Posted by Emme on July 10, 2003, at 7:23:26

In reply to Re: Kara Lynne? You there? , posted by kara lynne on July 9, 2003, at 23:09:44

> Dear Emme,
> Thank you so much for checking. I've been feeling so disconnected and alone.

Ooh, sorry to hear that. Glad you started posting again.

> I'm not doing so well (posted below), but trying to get through. It's really difficult not to feel that I am abandon-able. That's what this means to me. I know it says more about him than me,

And just keep telling yourself that. Easier said than done, I know. But you're not abandonABLE. He's abandonING.

> but deep down it just feels like I'm unloveable, and leave-able. He certainly isn't fighting for me, that's for sure.

I don't mean to offend, and I hope you won't take this the wrong way, but it may be better that he's not fighting for you. Shows his true colors all the more. You don't need to be tempted to go back into a situation where you'll be hurt again and again.

> I'm really tired and it makes me more obsessive. I see my doctor next week, but there aren't too many things left to try at this point. Last week I tried Paxil XR, but I had so many nightmares...

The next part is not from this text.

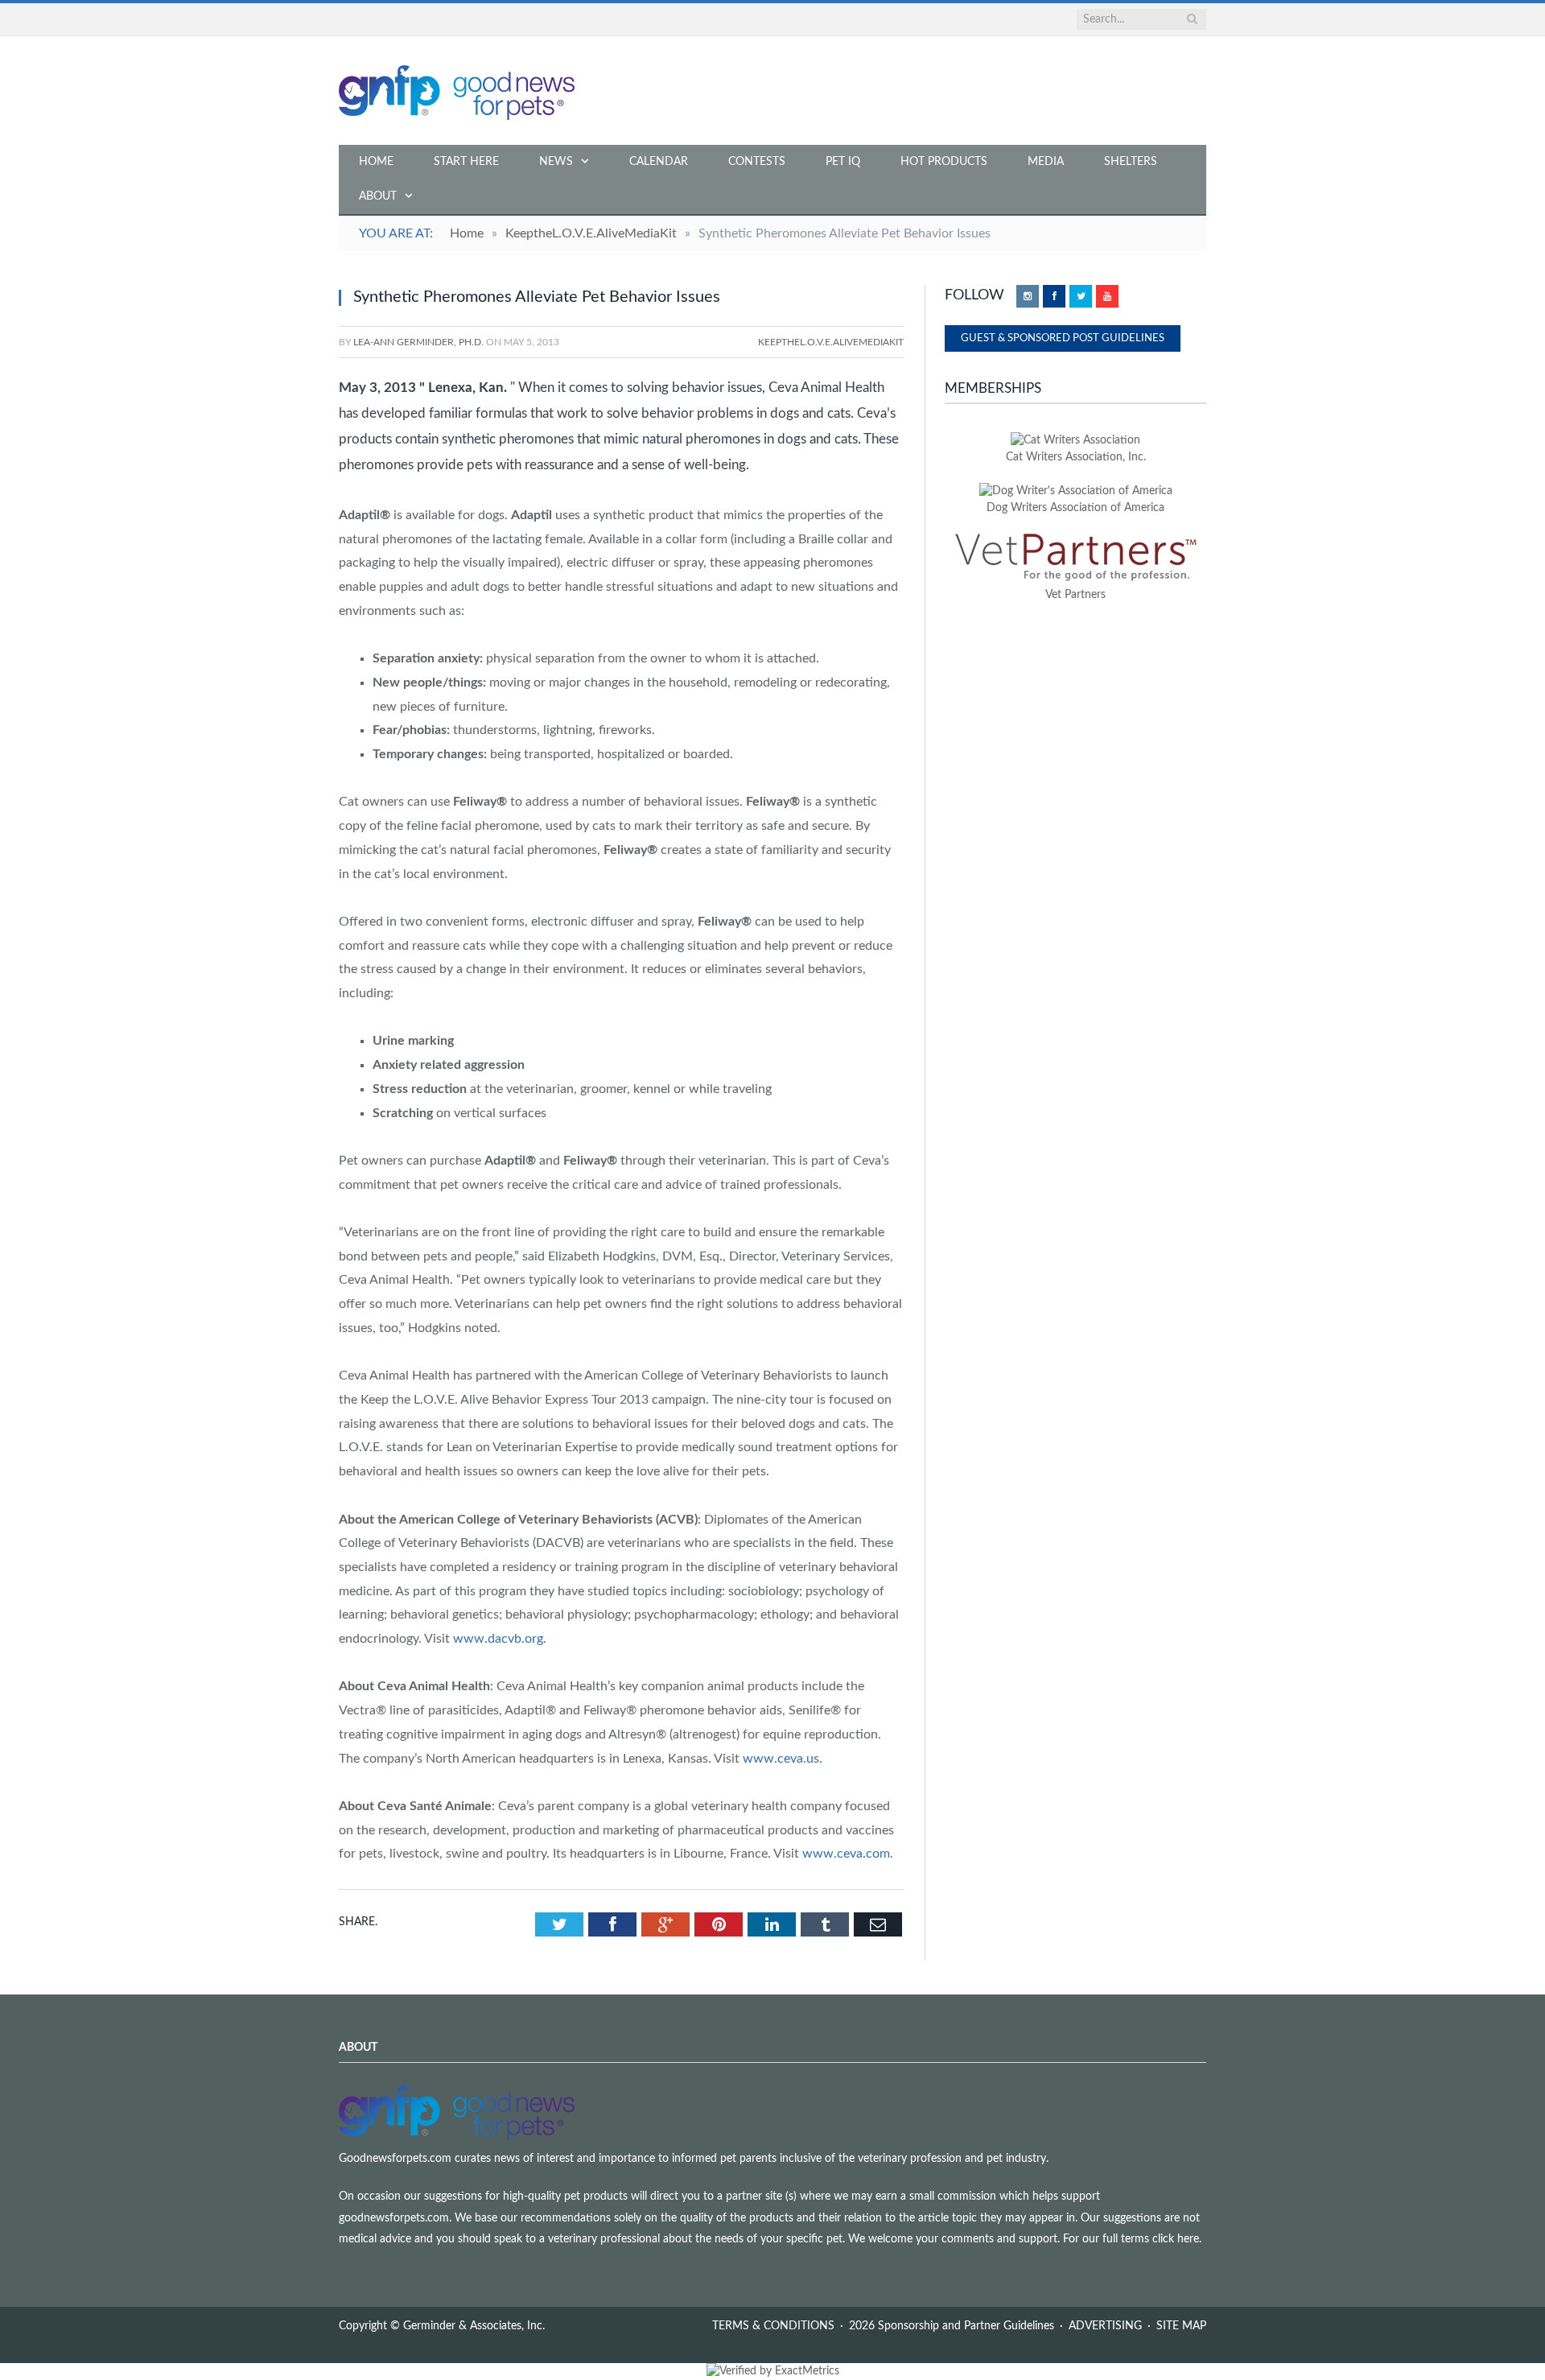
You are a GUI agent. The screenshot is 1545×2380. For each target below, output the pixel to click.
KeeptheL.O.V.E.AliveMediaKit (831, 342)
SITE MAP (1181, 2326)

I had really unpleasant nightmares last time I tried Paxil. Night after night. It started to wear on me. If the nightmares don't subside, then there's GOT to be another option. Every time my doctor says we're running out of options, she somehow comes up with a new one.

> Anyway, thank you again for checking in. How are things going with you?

Thanks for asking. I'm tired and wish my brain were sharper. But I'm holding together for the moment.